> Given exercise 1:
Answer these from the race diary:
(a) What was the swim time at the Outlaw Half?
(b) What was the bike time for the 90km?
(c) Where does the Lichfield Half Marathon start?
> Given exercise 2: Extend the race diary past its final sentence in the same voice.

> Excerpted text:
-------

Sunday, May 21, 2017

Outlaw Half


So today I return to Holme Pierrepont for my third Outlaw Half in four years, having taken last year off. After being slightly injured in 2015, and desperately trying to not get more seriously injured so that I could do the Ramathon the following weekend, I recorded a slow-ish 6:07 that year.

This year I feel in much better shape, so it’s chance to get back under six hours and hopefully somewhere close to my 2014 time of 5:52.

The 1.9km swim immediately dashes my hopes of a new PB. With a time of 46:27, that’s over seven minutes off 2014 and three off 2015. So a PB isn’t going to happen. Unhelpfully they have also moved the swim exit this year which means there’s quite a long run to transition on tarmac, which has shades of last year’s Leeds ITU debacle. Can we have some matting please for next year.

The bike is better, much better, although I still can’t get it under three hours. My bike time for the 90km is 3:04:17, better than last time but just behind 2014. It would probably have been a PB had I not gone wrong in the final km and overshot the turn into Holme Pierrepont Hall with the help of some inefficient marshalling.

So to the run and that is where I do nail it. My 2:01:20 half marathon is better than both previous years and even two minutes up on my uninjured efforts in 2014. Yet still I pace it a touch wrong as I come in an agonising eight seconds over six hours.

EIGHT seconds. OMG. I blame that marshal, I mean I blame myself for overshooting, and that lengthened run in from the swim can’t have helped either. Oh well, there’s always near year. Did I really say that? I better not have done. It is an amazingly well put together event, better than any of the other 70.3s I’ve done but I must focus elsewhere next year.

The post-race rubdown is gratefully received along with the lashings of Erdinger Alkoholfrei, then it’s off for the post-race food which is posher than ever.

Sunday, May 7, 2017

Lichfield Half Marathon

Today we head over the Lichfield for the Half Marathon. It’s just me running with L and the boys supporting. The race starts at King Edward VI School, which is the same place that we did the 10k from. They recommend you park there and then they will bus you back from the finish which is on grass land near the town centre.

We do things the other way around and park in a car park very close to the finish. Then we walk to the start, where I warm up with both dogs and even do the aerobic warm up with MD.

Conditions are warm but the course is largely flat with a bit of an incline in the last few miles.

My race goes pretty well and I was on for a pretty good time until we reached what is known as Fine Lane Level Crossing. Apparently in the entire seven year history of the race, a train has never gone over this railway crossing during the race but it does today. Apparently a farmer’s fence not far from Lichfield got damaged and several cows wondered on to the main line, causing subsequent trains to be diverted on to this line.

-------

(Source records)
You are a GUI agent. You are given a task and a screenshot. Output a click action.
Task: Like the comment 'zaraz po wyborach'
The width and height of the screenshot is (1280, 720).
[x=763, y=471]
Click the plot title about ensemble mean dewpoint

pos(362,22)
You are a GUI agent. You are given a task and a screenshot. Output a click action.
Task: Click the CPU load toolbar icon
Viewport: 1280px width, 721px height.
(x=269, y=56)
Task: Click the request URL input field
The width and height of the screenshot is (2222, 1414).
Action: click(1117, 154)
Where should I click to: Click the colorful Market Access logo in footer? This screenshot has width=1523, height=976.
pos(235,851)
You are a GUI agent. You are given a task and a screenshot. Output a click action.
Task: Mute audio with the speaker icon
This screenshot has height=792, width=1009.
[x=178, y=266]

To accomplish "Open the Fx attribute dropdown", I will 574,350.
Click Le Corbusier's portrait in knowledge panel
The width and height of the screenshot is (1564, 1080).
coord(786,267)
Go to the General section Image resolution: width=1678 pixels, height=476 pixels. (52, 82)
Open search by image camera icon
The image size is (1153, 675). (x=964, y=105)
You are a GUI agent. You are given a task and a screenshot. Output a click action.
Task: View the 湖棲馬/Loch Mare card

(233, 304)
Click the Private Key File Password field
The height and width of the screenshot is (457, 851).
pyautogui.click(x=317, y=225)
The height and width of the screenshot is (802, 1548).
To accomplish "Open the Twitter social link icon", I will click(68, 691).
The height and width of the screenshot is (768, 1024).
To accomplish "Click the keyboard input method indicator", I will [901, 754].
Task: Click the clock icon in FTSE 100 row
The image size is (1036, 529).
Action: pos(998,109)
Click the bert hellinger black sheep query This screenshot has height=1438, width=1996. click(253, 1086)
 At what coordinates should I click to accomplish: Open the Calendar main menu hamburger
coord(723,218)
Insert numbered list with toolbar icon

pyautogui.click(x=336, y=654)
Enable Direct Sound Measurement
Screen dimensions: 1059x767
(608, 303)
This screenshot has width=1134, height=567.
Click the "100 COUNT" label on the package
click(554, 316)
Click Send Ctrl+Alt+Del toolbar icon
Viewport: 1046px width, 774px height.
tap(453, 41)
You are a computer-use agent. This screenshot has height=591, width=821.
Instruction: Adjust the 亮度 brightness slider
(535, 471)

-------

> Exercise answer 1:
(a) 46:27
(b) 3:04:17
(c) King Edward VI School

> Exercise answer 2:
I am held up for six minutes which turns my potential finishing time of around 1:42 into 1:48:41. There was one solitary marshal at the crossing attempting to take everyone’s numbers who got held up but there were far too many runners to take note of and I’ve no idea how they’d work out how long everyone was held up anyway. Many people claim they didn’t even see a marshal to give their number to.

Later, when the results go up, I see that my time hasn’t been adjusted but there isn’t really much point making an issue of it, they will really have no idea how long people were detained and everyone will have self-timed anyway.

Monday, April 17, 2017

Wollaton Park Easter 10k

Today its time to revisit the Easter 10k on Wollaton Park. This is a real old school event with big queues for registration, a delayed start and no mile or kilometres markers at all. They have dabbled with such high tech devices over the years but have never actually managed to cover the whole course for some reason, now they seem to have given up completely.

Although a jog around my local park is always pleasant, except when it’s raining and it isn’t today, this is just for training purposes. So it’s nice to find out that I am actually 30 seconds quicker than when I last ran it three years ago. Not that my time is quick by any stretch of the imagination or comparison to ‘back in the day’ but at least it’s not too disheartening.

Sunday, April 9, 2017

Sheffield Half Marathon


I do like the Sheffield Half Marathon and I did like the old course but there is something rather beautifully masochistic about the course change they introduced three years ago when Run For All, the legacy organisation for the late Jane Tomlinson, got involved and decided to embrace Sheffield’s inner hilliness.

It’s possibly the way they quietly ratchet up the intensity as they take you out of the city along Arundel Gate and onto the long stretch that is Ecclesall Road, which all takes place on a slight incline. Then the slight gets less slight and much more significant as the road rises skywards, getting gradually steeper and steeper. Until by mile four you are on your hands and knees crawling up the one mile stretch that they call the 'King\Queen of the Hill' before eventually you can kiss the tarmac at the top of Ringinglow. From where you look forward to plummeting down... the scenic flat bit.

Allegedly, after the scenic flat bit, it’s all downhill to the finish, only it isn’t. It remains frustrating undulating and deliciously painful right up to the finish line.

Plus there is an additional nuisance factor this year, a dose of very unseasonal Yorkshire weather. Obviously in Sheffield in April you expect wind, rain and maybe hail or possibly snow, or all four at once but this year Sheffield is struck by a heat wave which really wasn’t that welcome.

I survive though and cross the finish line where I am bested by last year’s time by a three mere seconds but you still can’t beat it as a location for your Sunday morning jog and they’ve even given us a wearable t-shirt this year.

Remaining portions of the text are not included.